I’ve just returned home from being engulfed by the dark cinematic masterpiece that is Star Wars, Episode III: Revenge of the Sith. It has much to teach the observant eye—those who are “mindful of their feelings”—about the ongoing wrestling match between human passion and spiritual abandonment.
Teeming with metaphors to the biblical faith that creator George Lucas may or may not have intended, Sith is the culmination of young Anakin Skywalker’s descent into the “dark side” of the Force. The Force, the confluence of all living energy, has a light and a dark side, both of which feed much power to their adherents. (It can be used for good and evil, an important distinction when viewed in respect to the Holy Spirit.)
Those who follow the light side are concerned with the welfare of others and forgo their own desires and attachments; those of the dark are motivated by unbridled passion, by the volatile emotions of fear, hunger for power, concern for possessions. In the end, Sykwalker’s fear and his own mixed motives tug him irretrievably down a path that leads to his destruction and that of the woman he holds most dear.
The parallels are interesting. What does Scripture teach but that we should not be conformed to the things of this world, but to the renewal of our minds? What does Christ instruct us but to leave all things and follow him? What is the contrast between the fruit of the Spirit and the works of the flesh?
And yet, we are immersed in a world of attachments. To people. To objects. To money. To feelings of lust, greed, power and fear. How is one to navigate this? How was young Anakin expected to sort through all of this, to live a virtually ascetic life in the midst of so many emotions that seem to define the human experience? Did the Jedi ask too much of him, and does God ask too much of us?
The landscape of the Bible whispers. It whispers that persons of faith must be willing to go on a journey of which the outcome is uncertain. It whispers that we must be willing to give up what we hold most dear in order to gain something greater—a deepening, unbroken relationship with the God of the universe. It calls on us to utter an unfolding litany of praise, to embrace a life of discipline that shapes our character and enables us to gradually loosen our grip on the items that distract our devotion. Ultimately, it models sacrifice, love and hope in the form of a Savior.
With the power of Christ revealed to us, we realize that God does not ask too much of us because we can ask so much of him.
We sat in the theater and watched the tragedy unfold. We felt the conflict within Anakin’s heart and mind. In a frightening way, we saw a bit of ourselves. We traveled to our own darker places we’d rather not admit are part of our chemistry. We wondered what could make the difference in our own lives, to keep us from sinking into the lava of pain and regret that ultimately engulfed the once-hero, Anakin…the would-be chosen one, so full of unrealized potential because he could not trust in something greater than himself.
As what is left of Skywalker is fitted with the mask and apparatus that keep him alive, his devolvement into his false sense is complete. A different destiny had been planned. For him it is now too late, save for the emerging life of the son who will one day redeem him.

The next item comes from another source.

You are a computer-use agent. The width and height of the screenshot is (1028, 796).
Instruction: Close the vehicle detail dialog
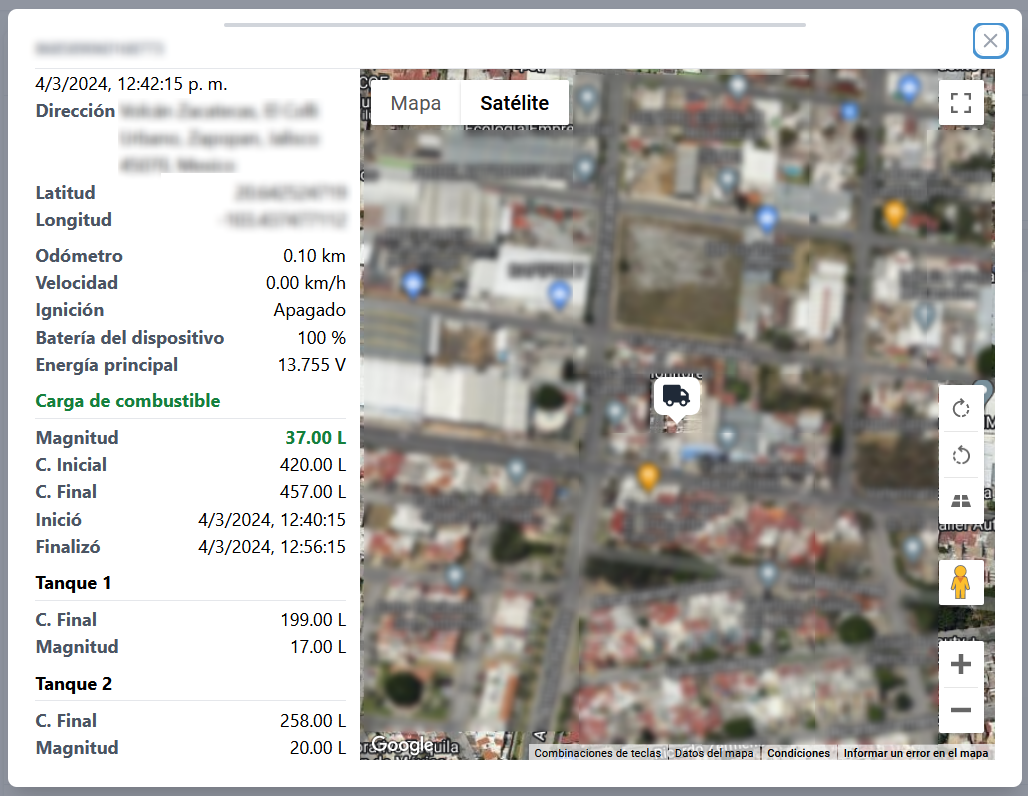pos(990,40)
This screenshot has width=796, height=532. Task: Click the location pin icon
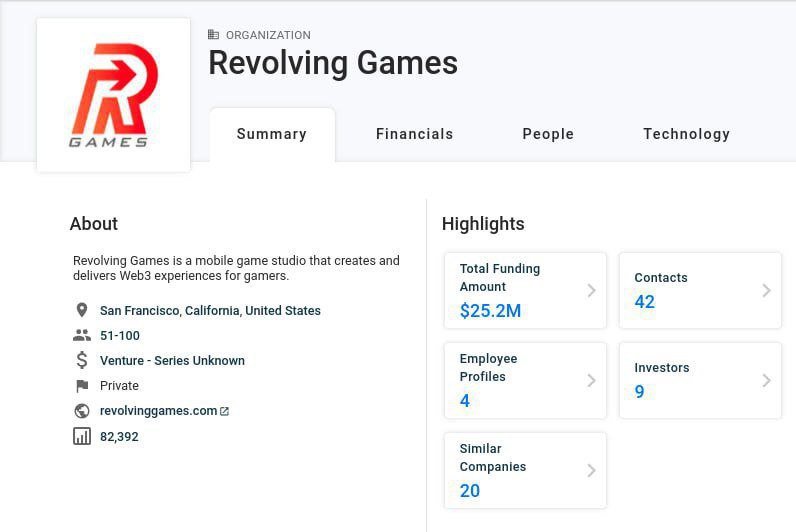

As what is left of the image of Christ becomes more shadowed each day by our own masks, by our own false selves, the Spirit continues to whisper to us that it is not too late.
Our destiny still lays before us, shaped and molded by our daily decisions. We choose each day to embrace the light over the darkness—to allow the nature of God to transcend and transform the nature of broken man within us. Enduring through this journey restores that wondrous image, releases that full potential, and reminds us that God has not abandoned us in a world so full of darkness. We too have a Son who redeems us.